Otro caso, en cuanto foco de centralidad histórica y al que nos referiremos en el presente artículo, es la Plaza Mayor de esta ciudad, que se configuró desde el siglo XV, después de una largo proceso, para quedar gravemente alterada a mitad del siglo pasado. Este espacio, actualmente de traza imprecisa, no ha llegado a ocultar las trazas que ostentó en el pasado. Pues se trata de un espacio que ha sido uno de los jalones del eje principal que recorre la ciudad antigua. Además se trata del primer espacio civil que venía a dar la alternancia al primer núcleo de la ciudad medieval, referente del poder real y de la Iglesia. Por eso los Reyes Católicos mandan construir en este solar, que originariamente serviría para mercado, el edificio del consistorio municipal. Este espacio fue tomando forma a partir de su traza medieval y adquirió su forma definitiva en el siglo XIX, llegando a reformarse los edificios existentes para introducir los soportales que vendrían a reforzar su uso comercial. Así hemos conocido la Plaza hasta la mitad del siglo XX y, aunque no tuvo el porte relevante de otras plazas mayores de nuestra geografía, era un marco obligado para manifestaciones de tipo patriótico o semana santero.
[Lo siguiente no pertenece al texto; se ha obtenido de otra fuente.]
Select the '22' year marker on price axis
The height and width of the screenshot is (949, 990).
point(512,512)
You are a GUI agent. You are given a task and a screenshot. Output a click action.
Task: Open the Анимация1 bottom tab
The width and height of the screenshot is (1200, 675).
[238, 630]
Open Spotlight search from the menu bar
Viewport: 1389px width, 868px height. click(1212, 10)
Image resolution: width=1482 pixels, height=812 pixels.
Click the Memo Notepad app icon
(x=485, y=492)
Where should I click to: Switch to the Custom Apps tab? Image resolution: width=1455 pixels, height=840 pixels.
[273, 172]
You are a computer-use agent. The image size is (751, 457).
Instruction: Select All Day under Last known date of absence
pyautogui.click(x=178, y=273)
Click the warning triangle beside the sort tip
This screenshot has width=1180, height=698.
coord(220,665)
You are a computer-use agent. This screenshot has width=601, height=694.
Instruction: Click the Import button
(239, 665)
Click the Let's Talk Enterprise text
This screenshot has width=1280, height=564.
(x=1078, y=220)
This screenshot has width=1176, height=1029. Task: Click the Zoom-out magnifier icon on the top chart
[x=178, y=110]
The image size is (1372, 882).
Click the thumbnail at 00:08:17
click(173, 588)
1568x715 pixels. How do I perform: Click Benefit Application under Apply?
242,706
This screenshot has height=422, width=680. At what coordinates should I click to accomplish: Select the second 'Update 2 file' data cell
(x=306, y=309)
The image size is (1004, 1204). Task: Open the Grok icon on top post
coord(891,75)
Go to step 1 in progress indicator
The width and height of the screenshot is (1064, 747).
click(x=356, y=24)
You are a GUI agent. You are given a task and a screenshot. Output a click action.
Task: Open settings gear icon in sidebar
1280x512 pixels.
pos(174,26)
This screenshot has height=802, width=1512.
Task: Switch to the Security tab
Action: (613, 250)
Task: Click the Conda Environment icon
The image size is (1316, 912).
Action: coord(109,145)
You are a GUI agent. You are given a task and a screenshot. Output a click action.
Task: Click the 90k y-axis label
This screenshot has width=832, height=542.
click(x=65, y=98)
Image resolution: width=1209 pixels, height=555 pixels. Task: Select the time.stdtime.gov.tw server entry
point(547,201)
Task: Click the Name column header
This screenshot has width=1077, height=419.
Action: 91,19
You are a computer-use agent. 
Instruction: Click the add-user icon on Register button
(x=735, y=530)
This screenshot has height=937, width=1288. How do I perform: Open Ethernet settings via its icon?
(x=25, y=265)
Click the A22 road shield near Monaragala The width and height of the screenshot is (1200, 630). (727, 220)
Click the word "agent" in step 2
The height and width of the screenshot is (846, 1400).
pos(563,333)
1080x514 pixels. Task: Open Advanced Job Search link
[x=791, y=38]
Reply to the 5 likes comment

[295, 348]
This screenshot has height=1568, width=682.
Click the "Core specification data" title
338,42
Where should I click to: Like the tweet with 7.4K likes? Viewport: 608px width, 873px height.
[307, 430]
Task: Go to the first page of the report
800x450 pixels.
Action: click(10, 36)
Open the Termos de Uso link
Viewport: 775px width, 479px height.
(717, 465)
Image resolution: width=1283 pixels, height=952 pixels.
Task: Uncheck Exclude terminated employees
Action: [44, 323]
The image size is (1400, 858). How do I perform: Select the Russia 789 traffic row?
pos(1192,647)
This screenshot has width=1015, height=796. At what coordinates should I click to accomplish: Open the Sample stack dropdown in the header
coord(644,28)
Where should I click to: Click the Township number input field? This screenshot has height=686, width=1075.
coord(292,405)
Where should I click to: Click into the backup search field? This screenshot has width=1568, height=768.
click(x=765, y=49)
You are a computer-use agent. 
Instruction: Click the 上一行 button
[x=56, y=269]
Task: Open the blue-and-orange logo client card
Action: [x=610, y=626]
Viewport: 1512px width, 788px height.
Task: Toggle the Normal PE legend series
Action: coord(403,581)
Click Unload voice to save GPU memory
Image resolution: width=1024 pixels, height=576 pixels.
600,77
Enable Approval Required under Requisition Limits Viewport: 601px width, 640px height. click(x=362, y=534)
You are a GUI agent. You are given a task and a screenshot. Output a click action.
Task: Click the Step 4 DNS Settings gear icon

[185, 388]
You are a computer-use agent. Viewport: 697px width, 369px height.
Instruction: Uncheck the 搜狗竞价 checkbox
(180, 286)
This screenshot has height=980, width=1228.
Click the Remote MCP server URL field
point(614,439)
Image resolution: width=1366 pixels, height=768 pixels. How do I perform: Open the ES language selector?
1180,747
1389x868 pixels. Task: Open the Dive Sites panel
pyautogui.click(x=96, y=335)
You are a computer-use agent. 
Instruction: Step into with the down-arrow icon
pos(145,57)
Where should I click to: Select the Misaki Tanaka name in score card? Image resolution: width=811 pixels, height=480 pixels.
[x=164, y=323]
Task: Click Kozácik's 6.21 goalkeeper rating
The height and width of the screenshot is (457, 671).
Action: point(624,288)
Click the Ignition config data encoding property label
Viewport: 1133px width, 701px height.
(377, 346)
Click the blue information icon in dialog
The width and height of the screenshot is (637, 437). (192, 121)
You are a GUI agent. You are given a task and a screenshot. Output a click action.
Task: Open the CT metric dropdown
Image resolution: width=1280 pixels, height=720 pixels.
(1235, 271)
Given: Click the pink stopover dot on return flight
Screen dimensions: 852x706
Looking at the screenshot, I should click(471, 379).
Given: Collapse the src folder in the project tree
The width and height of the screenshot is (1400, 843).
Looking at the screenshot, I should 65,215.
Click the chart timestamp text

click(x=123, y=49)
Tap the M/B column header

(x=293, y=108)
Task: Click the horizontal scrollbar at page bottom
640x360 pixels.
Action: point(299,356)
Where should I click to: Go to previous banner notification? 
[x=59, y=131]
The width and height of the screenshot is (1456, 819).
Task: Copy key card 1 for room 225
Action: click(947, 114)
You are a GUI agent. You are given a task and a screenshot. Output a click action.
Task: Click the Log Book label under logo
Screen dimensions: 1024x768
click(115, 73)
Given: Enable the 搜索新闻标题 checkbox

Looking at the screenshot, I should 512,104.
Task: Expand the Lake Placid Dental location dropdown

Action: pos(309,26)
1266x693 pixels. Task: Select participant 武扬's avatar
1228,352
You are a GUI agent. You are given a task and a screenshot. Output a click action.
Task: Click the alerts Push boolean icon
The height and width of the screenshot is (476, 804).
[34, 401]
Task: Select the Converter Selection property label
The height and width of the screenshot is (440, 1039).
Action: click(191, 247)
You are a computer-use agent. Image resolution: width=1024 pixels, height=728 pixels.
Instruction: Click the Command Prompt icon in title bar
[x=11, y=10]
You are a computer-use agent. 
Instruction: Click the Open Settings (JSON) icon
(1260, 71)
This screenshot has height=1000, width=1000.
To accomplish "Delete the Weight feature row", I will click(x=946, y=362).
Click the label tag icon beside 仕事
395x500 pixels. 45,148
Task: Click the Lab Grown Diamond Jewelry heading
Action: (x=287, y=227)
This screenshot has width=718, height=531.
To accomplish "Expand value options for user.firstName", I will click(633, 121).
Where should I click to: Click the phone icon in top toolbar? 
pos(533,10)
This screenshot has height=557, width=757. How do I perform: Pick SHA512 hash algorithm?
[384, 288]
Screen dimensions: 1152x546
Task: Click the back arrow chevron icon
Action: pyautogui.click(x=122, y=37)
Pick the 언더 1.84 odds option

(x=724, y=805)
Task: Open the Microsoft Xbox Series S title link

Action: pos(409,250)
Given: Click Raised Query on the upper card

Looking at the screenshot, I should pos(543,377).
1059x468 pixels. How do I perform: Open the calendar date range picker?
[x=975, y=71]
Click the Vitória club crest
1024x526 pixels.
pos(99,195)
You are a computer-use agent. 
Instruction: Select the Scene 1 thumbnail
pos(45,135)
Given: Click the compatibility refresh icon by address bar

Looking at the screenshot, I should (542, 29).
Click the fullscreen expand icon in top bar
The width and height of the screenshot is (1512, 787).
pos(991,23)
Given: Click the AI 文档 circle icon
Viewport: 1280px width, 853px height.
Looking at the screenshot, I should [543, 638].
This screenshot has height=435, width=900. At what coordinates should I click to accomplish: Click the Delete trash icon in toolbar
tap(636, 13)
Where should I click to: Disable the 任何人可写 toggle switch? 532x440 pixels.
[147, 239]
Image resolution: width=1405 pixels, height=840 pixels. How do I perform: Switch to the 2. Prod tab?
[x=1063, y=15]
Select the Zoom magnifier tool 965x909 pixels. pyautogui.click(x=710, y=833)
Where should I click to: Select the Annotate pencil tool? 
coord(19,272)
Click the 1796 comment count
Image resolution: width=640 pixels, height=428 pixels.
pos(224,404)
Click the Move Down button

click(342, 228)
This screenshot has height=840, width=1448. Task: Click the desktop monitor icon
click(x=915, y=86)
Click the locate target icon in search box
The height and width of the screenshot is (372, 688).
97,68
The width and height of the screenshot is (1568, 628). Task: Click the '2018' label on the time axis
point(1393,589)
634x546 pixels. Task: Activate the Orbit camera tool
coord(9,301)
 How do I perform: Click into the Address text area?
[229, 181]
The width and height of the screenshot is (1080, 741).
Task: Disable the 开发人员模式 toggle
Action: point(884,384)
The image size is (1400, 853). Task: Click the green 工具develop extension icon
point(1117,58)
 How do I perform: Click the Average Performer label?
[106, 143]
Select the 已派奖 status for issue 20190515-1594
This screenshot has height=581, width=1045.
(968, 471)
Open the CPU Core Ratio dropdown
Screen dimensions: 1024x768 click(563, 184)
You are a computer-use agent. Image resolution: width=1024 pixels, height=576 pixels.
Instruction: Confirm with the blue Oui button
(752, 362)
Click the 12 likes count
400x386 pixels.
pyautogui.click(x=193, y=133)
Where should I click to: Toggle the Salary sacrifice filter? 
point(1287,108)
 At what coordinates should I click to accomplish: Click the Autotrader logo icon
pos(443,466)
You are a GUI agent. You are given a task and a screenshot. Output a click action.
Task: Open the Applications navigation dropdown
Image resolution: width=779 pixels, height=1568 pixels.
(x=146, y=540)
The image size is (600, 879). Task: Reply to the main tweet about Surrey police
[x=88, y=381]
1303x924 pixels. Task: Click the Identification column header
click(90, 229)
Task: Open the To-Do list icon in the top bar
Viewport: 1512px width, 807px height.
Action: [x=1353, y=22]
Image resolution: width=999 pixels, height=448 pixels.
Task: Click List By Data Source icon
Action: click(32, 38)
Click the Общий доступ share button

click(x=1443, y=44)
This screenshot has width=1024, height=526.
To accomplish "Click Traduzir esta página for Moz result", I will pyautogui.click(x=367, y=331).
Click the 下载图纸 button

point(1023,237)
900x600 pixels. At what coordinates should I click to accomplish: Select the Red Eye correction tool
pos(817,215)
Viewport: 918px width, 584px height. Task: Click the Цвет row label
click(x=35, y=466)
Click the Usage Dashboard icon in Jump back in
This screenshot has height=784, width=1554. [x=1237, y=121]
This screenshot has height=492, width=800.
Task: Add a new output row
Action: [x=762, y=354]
En el día a día, este espacio privilegiado, por escaso de la ciudad, se abría principalmente a las gentes de los pueblos que subían desde la Costanilla en los días de feria y en donde podían encontrar sitios para comer, cosas que les devolvían a los viejos sabores familiares y a los hábitos de sus paisanos, jugar la partida envueltos por el ambiente del humo de los puros.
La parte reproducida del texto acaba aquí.